SLB kini menjadi sekolah yang dirancang khusus
untuk anak-anak berkebutuhan khusus. Ashar mengatakan ingin mendukung
pertumbuhan dan perkembangan ABK, mulai infrastruktur, sumber daya manusia,
sistem pembelajaran dan segala aspek.
Dia menyebutkan bahwa SLB akhir-akhir ini
berkembang, mis. B. SLB khusus autis, buta, tuli dan lain-lain. Hal ini tentu saja
memberikan spesialisasi lebih bagi setiap anak cacat.
Ashar
mengatakan, SLB tentu saja bergantung pada regulasi. Sekolah ini sudah banyak
dan terus berkembang di berbagai bidang.
“Sayangnya, berdasarkan data dapodik,
ketersediaan SLB di seluruh Indonesia hanya ratusan sekolah dan banyak yang
berpusat di Pulau Jawa. SLB yang berstatus negeri juga sangat sedikit, sehingga
orang tua yang kondisi keuangannya kurang mampu harus mempertimbangkan biaya
akses ke sekolah swasta. SLB,” jelasnya.
Ashar berpesan kepada orang tua yang memiliki
anak autis untuk terlebih dahulu memahami kebutuhan dan kemampuan anaknya. Hal
ini karena setiap anak autis berbeda, sehingga harus diperhatikan karakteristik
dan kesesuaiannya.
“Setelah 6 tahun, apakah anak pernah mendapat
terapi atau tidak? Bagi yang belum pernah mengikuti program terapi dianjurkan
untuk ke SLB karena guru-guru di sekolah tersebut bisa memberikan terapi,”
ujarnya.
Ashar
berpesan kepada orang tua yang ingin menyekolahkan anaknya di sekolah umum
inklusif agar jujur kepada anaknya. Hal ini memungkinkan sekolah untuk
mempersiapkan sesuai dengan kebutuhan anak-anak, termasuk para guru yang
terlibat. “Nah, terkadang ada juga anak berkebutuhan khusus yang sesuai dengan
kemampuan anak tidak membutuhkan guru pendamping khusus. Ini juga harus
diajarkan ke sekolah-sekolah, katanya.
Dosen
kursus pendidikan luar biasa (PLB) itu dengan tegas tidak setuju dengan
anggapan bahwa ABK tidak membutuhkan sekolah. Dikatakannya, tanpa sekolah, anak
difabel akan semakin sulit beradaptasi dan belajar mengembangkan diri.
Selain
itu, di Indonesia semuanya masih bergantung pada ijazah. Tentu saja hal ini
mempengaruhi masa depan sang anak. Misalnya, orang tua mungkin tidak ingin
anaknya pergi ke sekolah, mereka mungkin sudah siap untuk homeschooling, atau
mungkin mereka belum sepenuhnya bersekolah.

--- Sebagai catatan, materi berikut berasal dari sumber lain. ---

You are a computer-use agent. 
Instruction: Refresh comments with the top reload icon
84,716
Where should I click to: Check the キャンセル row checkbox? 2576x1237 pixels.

Agar anak mau bersekolah, orang tua juga harus memberikan dukungan, mis. B. Adaptasi dan kesadaran akan pentingnya sekolah sejak dini. Orang tua tidak diharapkan untuk menetapkan tujuan penguasaan keterampilan anak karena setiap anak memiliki potensi dan keahlian yang berbeda.